The idea is to isolate CO2 from a gas stream and prevent it from being emitted into the atmosphere by storing it in a suitable geological reservoir, such as under an impermeable rock, or on the sea bed where the temperature and pressure keep it in a liquid like state. The main applications for this technology are fossil fuelled power stations and large industrial processes like concrete manufacturing plants.

There are 4 live end to end projects, and more on the way, but the global research seems to be aimed at:
- Technical uncertainties.
- Economical feasibility. (This is constantly referred to in literature which supports CCS technology)
- Legislation
These strike me as some fundamental issues.

The 4 projects are in:
- Norway by StatoilHydro.
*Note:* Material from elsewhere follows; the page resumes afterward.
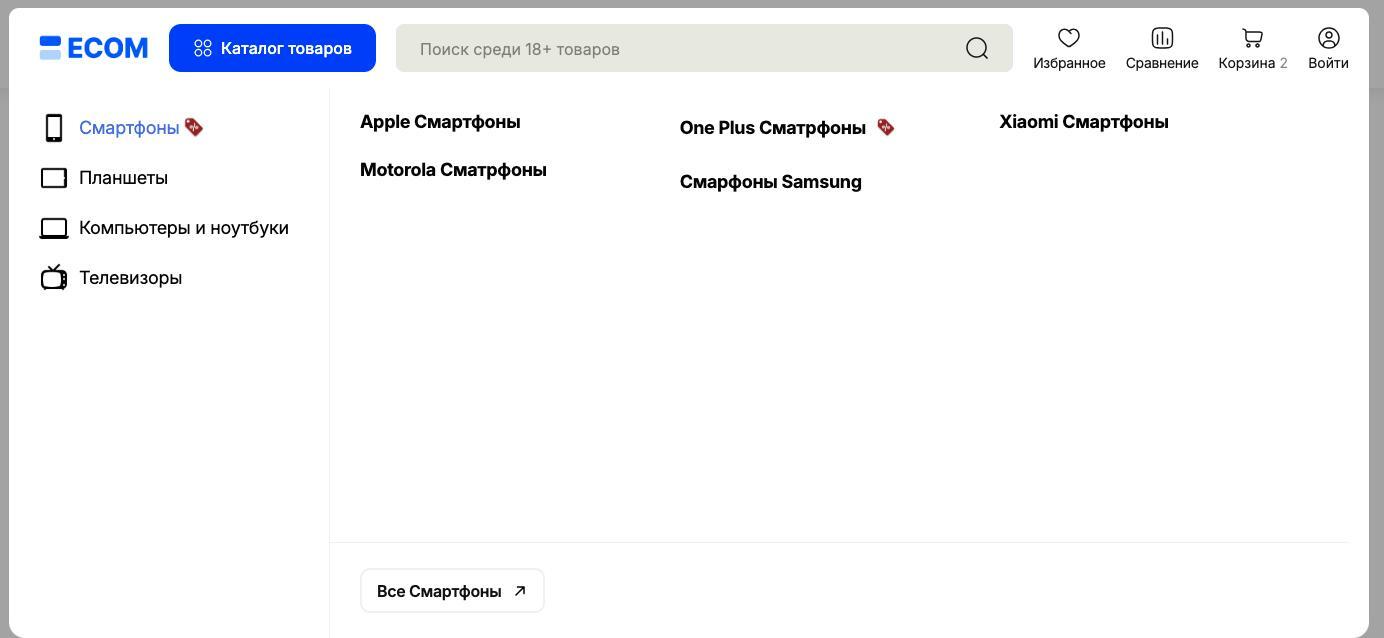The height and width of the screenshot is (638, 1384).
Task: Open Apple Смартфоны link
Action: [440, 122]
Here the CO2 is stripped from the natural gas with the use of Amine solvents and stored in a aquifer.
- Weyburn in Canada by EnCana Energy Corporation: This is an Enhanced Oil Recovery (EOR) Project increasing oil production by 34%. The CO2 is coming from a lignite-fired Dakota Gasification Company synfuels plant site in North Dakota 250miles.
- Snohvit in the Barent Sea (Norway): A Gas field and LNG plant owned by Statoil build a power plant to power their CO capture and storage activities. All of the exploration, processing and power plant were developed in an environmentally sensitive area. However the concept although very delayed and over budget was successfully achieved.
- Salah in Algeria. Here BP, Stoil and the national energy company are stripping the NG of its CO2 and pumping it into the water which has collected at the bottom of the gas well.

Also looking at projects on the way such as Vattenfalls 30MW plant in Spremberg, Germany. They are liquefying the CO2 from their coal power plant and driving it 250 miles to a nearby gas well. I would be interested in the emissions from the trucks and the liquefaction process.
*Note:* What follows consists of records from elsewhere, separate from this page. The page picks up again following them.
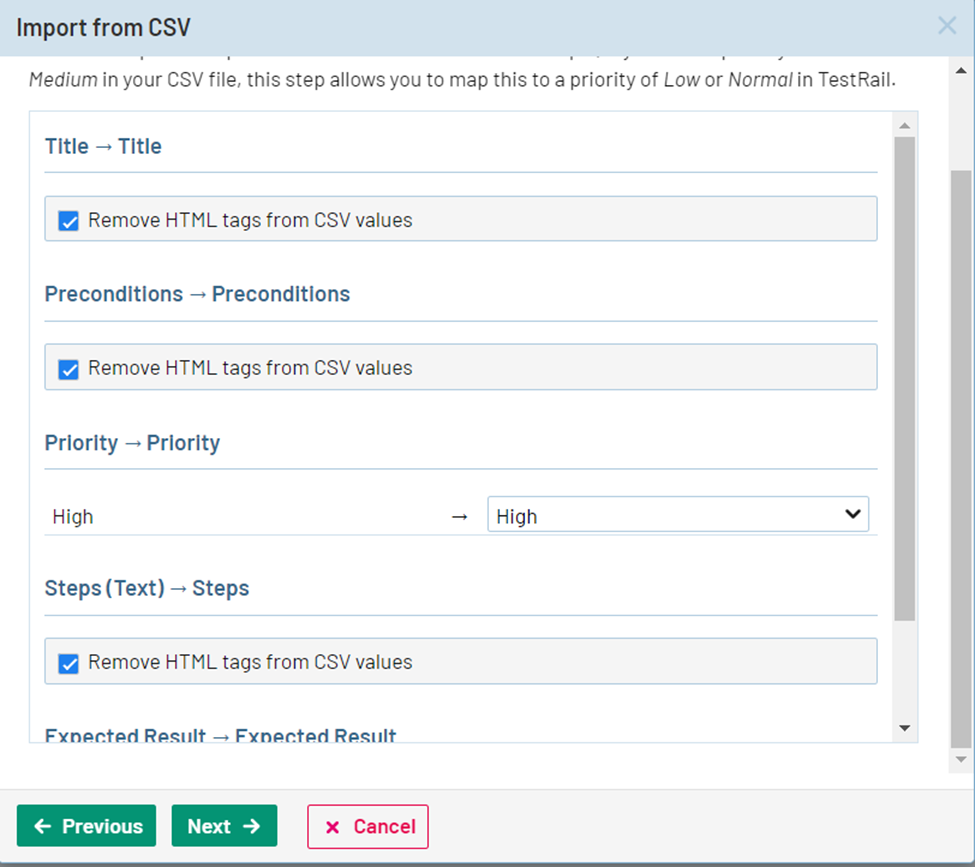
Task: Click the mapping list scrollbar thumb
Action: (x=904, y=380)
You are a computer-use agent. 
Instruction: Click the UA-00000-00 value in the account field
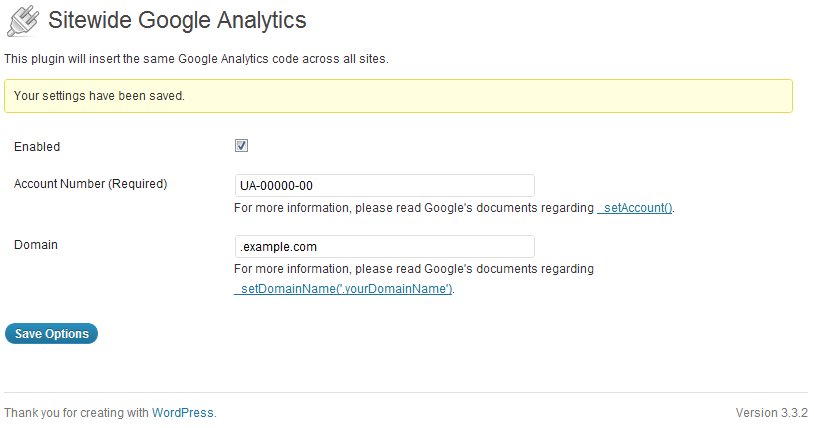(x=276, y=186)
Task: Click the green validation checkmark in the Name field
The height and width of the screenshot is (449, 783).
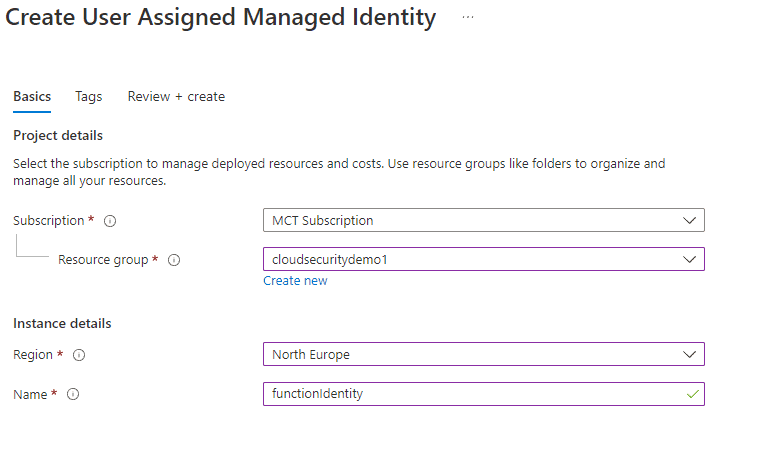Action: click(692, 395)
This for me is an area which has sparked my curiosity, so as my understanding develops, i cannot but question the viability of each move in the search for the answer to “is CCS really viable.”
My current questions are:
- Statoil is storing CO2 in an Aquifer. This i believe is under a water permeable rock. How long will the CO2 stay where it has been stored. Will it not dissolve into the water to be released later?
- A similar question arises around the Salah project. How much CO2 can water hold, and is that CO2 held indefinitely?
- These projects abound around Oil and gas companies looking for methods to extract more product from their wells. Therefore how much of what is being learnt and practised is transferable to power stations and industrial processes which don’t have such readily available holes in the ground to utilise for storage?
- The process appears to be very expensive. In Norway there have been large political issues, and now CCS is subsidised. On top of this the oil companies are writing there investment off against increased production. How will power stations and industrial processes stomach these costs.
- Would all this investment be better spent on renewable technologies and alternative technologies. Hemcrete instead of concrete as an example. Fixing the cause rather than the symptom?

Any guidance from the more informed would be well received.

My final thought at this point is that i really hope that the CCS technological mysteries brakes all records for the time taken to be solved, developed, commercialised and deployed as the world does not seem to agree that energy efficiency and the reduction of emissions is a necessary step.